After serving twenty-six months in the United States Navy in World War II--twelve in the Pacific theater--Milton Supman took his G.I. Bill benefits and earned a master's degree in journalism in 1949. While attending Marshall College in Huntington, West Virgina, Supman was bit by the show business bug and began working part-time doing standup comedy in local nightclubs and dee-jaying a morning radio show on WHTN-AM.
Supman moved to Cincinnati when he landed a television spot on WKRC-TV hosting a teen dance show called Soupy's Soda Shop--the first in the country. Supman worked under the stage name Soupy Hines. When his show was cancelled, a friend at the station told Soupy about Detroit station WXYZ-TV that was looking for live entertainers to round out its local programming schedule.
The unemployed, twenty-seven-year-old performer legally changed his stage name to Soupy Sales; took his young wife and baby to stay with relatives in Huntington, West Virgina; and drove to Detroit with $10 in his pocket. He auditioned for Channel 7 general manager John Pival to host a daily, children's lunchtime show. Pival was impressed and hired him. Soupy used his fast-talking, improvisational skills to good effect and soon made his program a success. Soupy wanted to show he had the talent to attract more than a kiddie audience.
When an 11:00 PM slot opened up unexpectedly two months later, program director Pete Strand reserved the time slot for Soupy to do an adult-focused, variety show of comedy and music entertainment. Soupy's On debuted on November 10th, 1953.
Unlike his lunchtime show which was roughly outlined and ad libbed giving it a spontaneous flair, the evening show was scripted and well-rehearsed. Soupy and his stage director Pete Strand wrote the nightly opening monologue and comedy sketches each afternoon for the evening broadcast. The show opened with Soupy doing a standup routine followed by a cutting-edge comic sketch and live guest performances by some of the best jazz muscians of the era.
Soupy was a jazz lover living in a jazz town. Detroit at that time was the home to twenty-four jazz clubs before urban renewal in 1959 wiped out the Black Bottom and Paradise Valley neighborhoods where most of the jazz clubs were located. Soupy's nighttime show soon became a scheduled stop for jazz performers like Dizzy Gillespie, Lionel Hampton, Billie Holiday, George Shearing, Della Reese, Charlie Parker, and Miles Davis, who was living in the Detroit area at the time.
Soupy's house band "Two Joes and a Hank" led by Hal Gordon had some chops too.

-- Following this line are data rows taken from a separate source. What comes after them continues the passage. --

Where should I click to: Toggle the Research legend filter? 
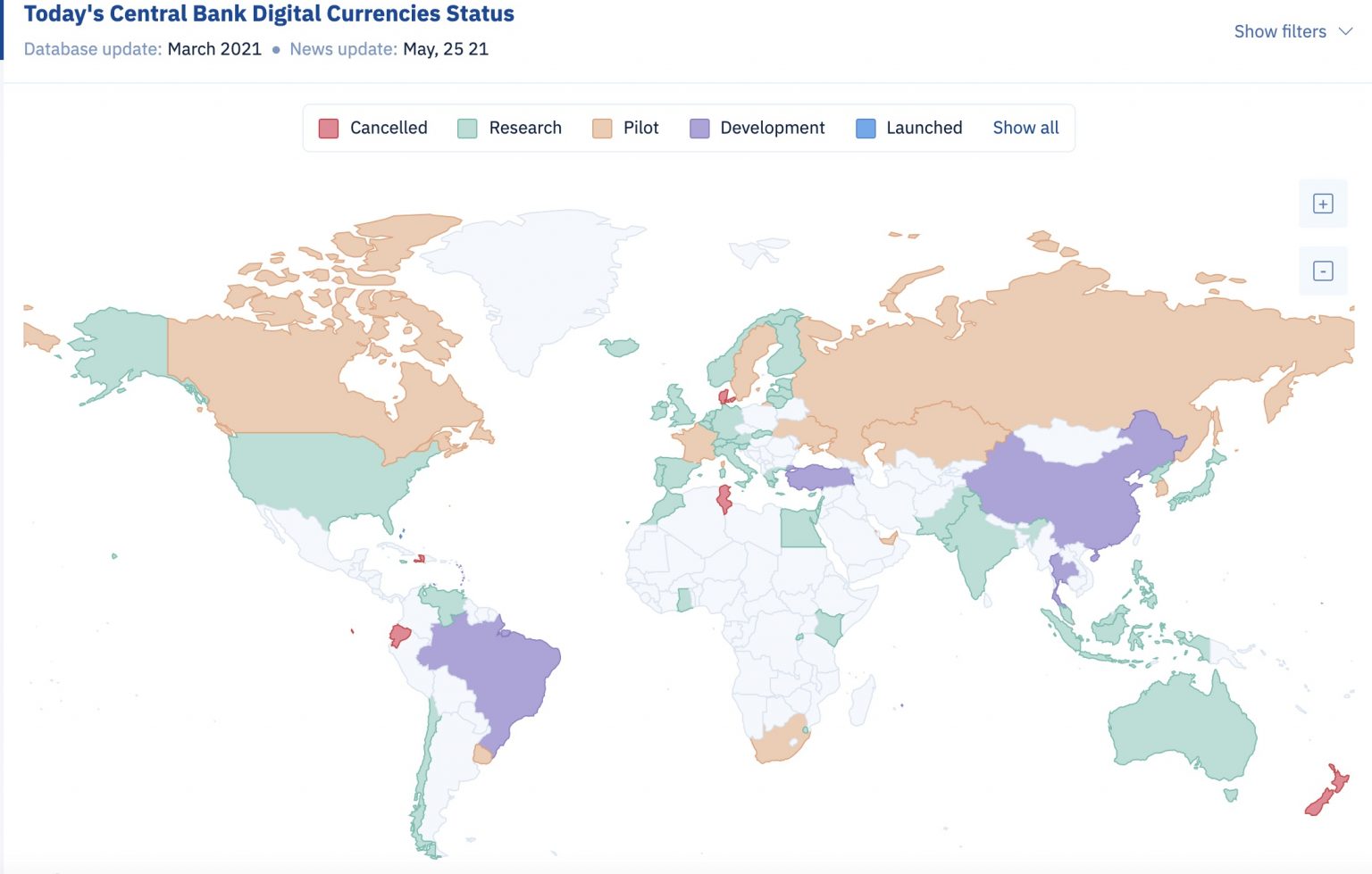click(524, 128)
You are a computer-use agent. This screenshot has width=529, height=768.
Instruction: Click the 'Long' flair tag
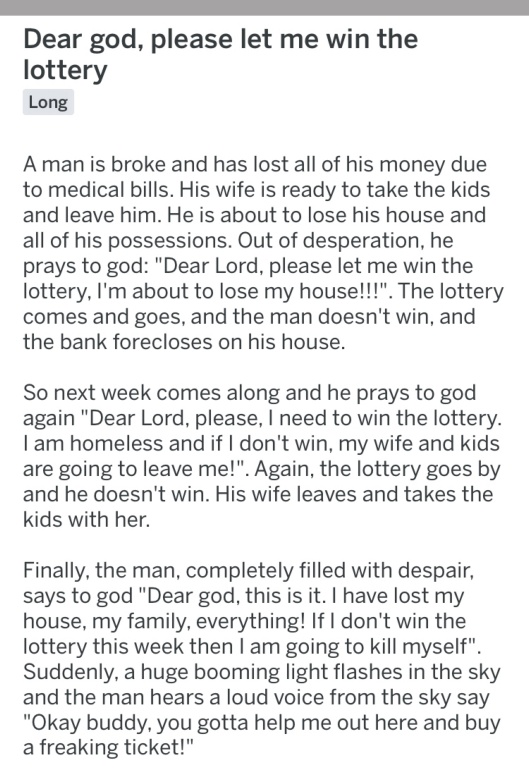tap(48, 102)
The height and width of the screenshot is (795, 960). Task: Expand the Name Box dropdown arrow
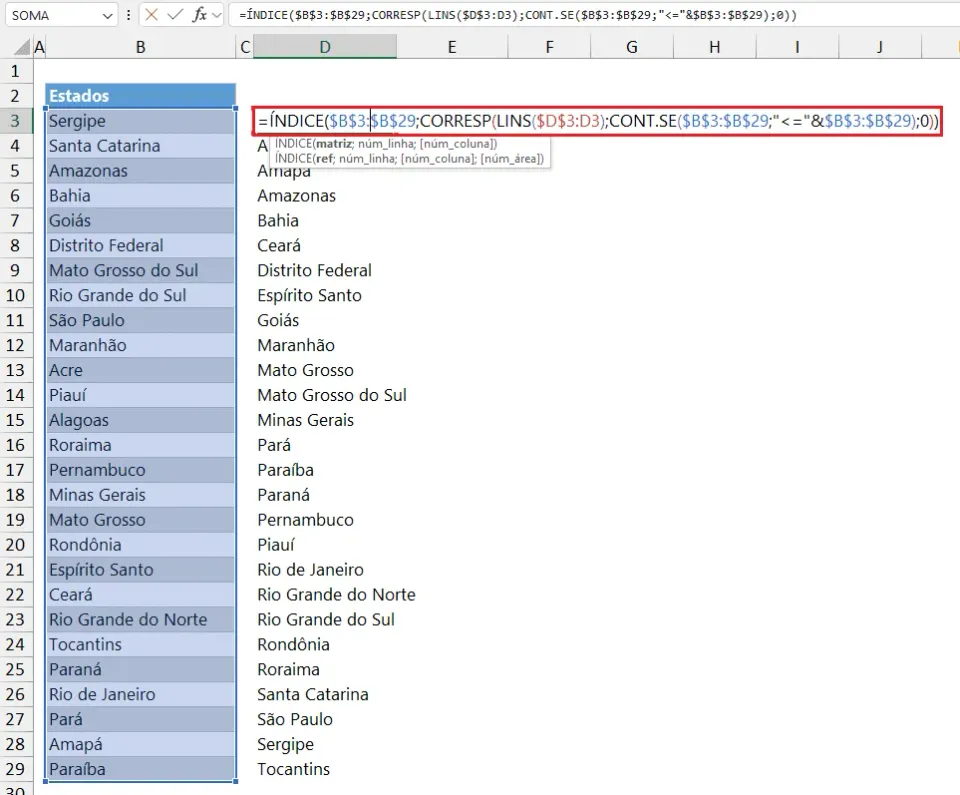[x=107, y=15]
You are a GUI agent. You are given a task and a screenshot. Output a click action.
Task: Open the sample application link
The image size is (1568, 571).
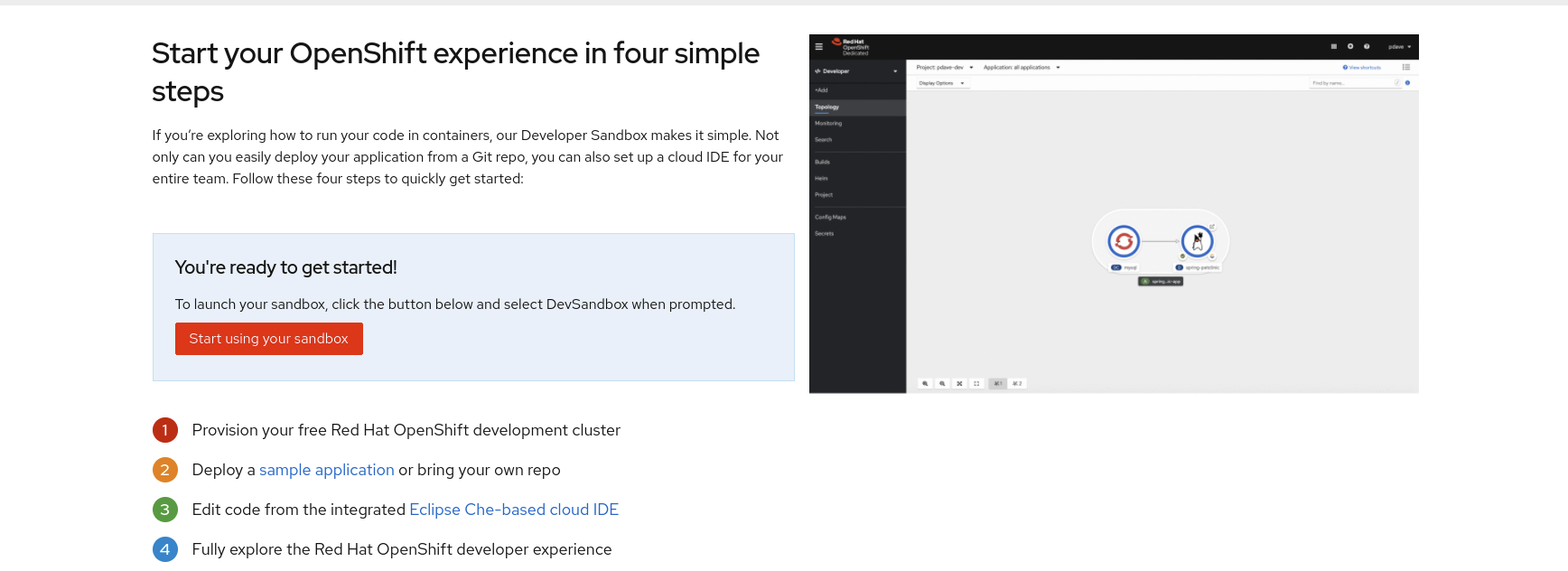coord(326,470)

Guitarist Joe Messina and drummer Jack Brokensha later became members of Motown's Funk Brothers. Rounding out the group was Joe Oddo, who played bass, and Hank Trevision, who played piano. Soupy's theme song was Charlie Parker's "Yardbird Suite."

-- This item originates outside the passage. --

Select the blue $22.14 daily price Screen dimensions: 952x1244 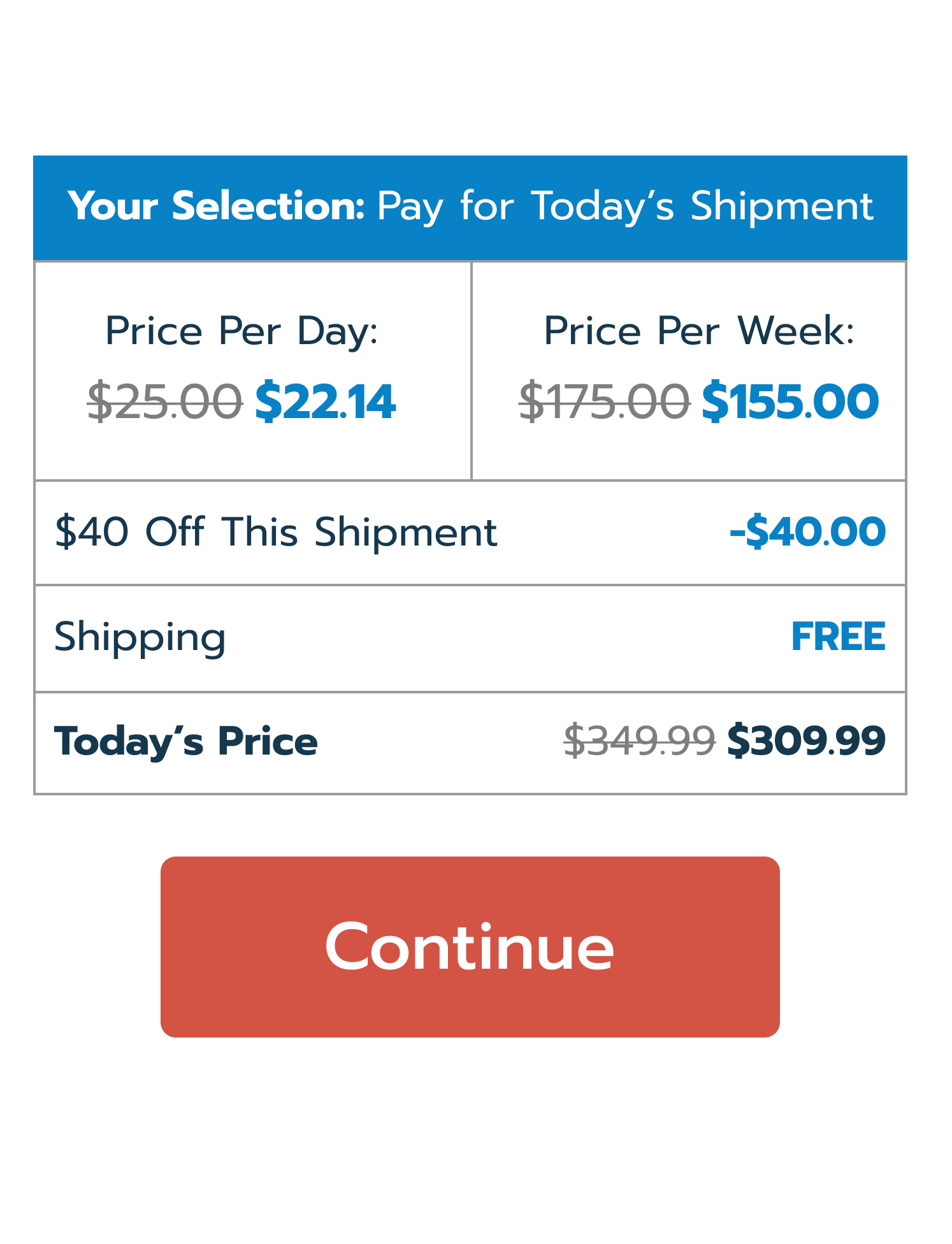tap(325, 402)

Soupy portrayed an array of comic characters like belching Sheriff Wyatt Burp, European crooner Charles Vichysoisse, Colonel Claude Bottom, and Western cowboy hero The Lone Stranger. Other performers were Clyde Adler who played Indian mystic Kuda Dux and Mississippi gambler Wes Jefferson; character actress Bertha Forman, with fifty years of show business experience, played Soupy's mother-in-law; attractive blonde Jane Hamilton played ditzy literary critic Harriet Von Loon and hip-swinging floozy Bubbles, Soupy's on-screen wife.
Detroit's most recognized voice actor Rube Weiss--announcer for Detroit Dragway commercials and the official Hudson's department store Santa for many years--played Charlie Pan and the Lone Stranger's sidekick Pronto.
Rube Weiss |
Soupy and his troupe pioneered late-night comedy shows and paved the way for programs like Saturday Night Live. His show was before the age of videotape and only one Kinescope segment (a fixed 16mm camera filming a TV program directly from the screen) survives from the show which is linked below. Soupy interviews trumpeter Clifford Brown at the end of Brown's performance.
The final episode of Soupy's On aired November 27, 1959. Soupy had done 3,300 morning and evening shows for WXYZ in six years when his variety show was cancelled. At the time, Soupy was the highest paid celebrity in Detroit television. When the station declined to renegotiate Soupy's contract, he was free to shop his talents in Hollywood.
In a statement to Detroit local media, Soupy took a moment to make it real. "I've been working in a state of exhaustion for years. My workday begins at 9:00 am and ends at 2:30 am. I get three hours of sleep at night and another two hours in the afternoon. You wear a little ragged after awhile. I see my fans more than I see my own family," Soupy said. "But let's face it. Here in Detroit, local live television is dying because the networks are producing more of their own programming and crowding out local talent."
Soupy Sales relocated to Los Angeles and appeared in some television episodes and several movies but never became a television or movie star in Hollywood. He wasn't leading man material, and his face was too well-known for him to be a convincing character actor. But he recreated himself as a "TV personality" and made a steady living as a panelist on the game show circuit doing programs like Hollywood Squares, $20,000 Pyramid, To Tell the Truth, and What's My Line.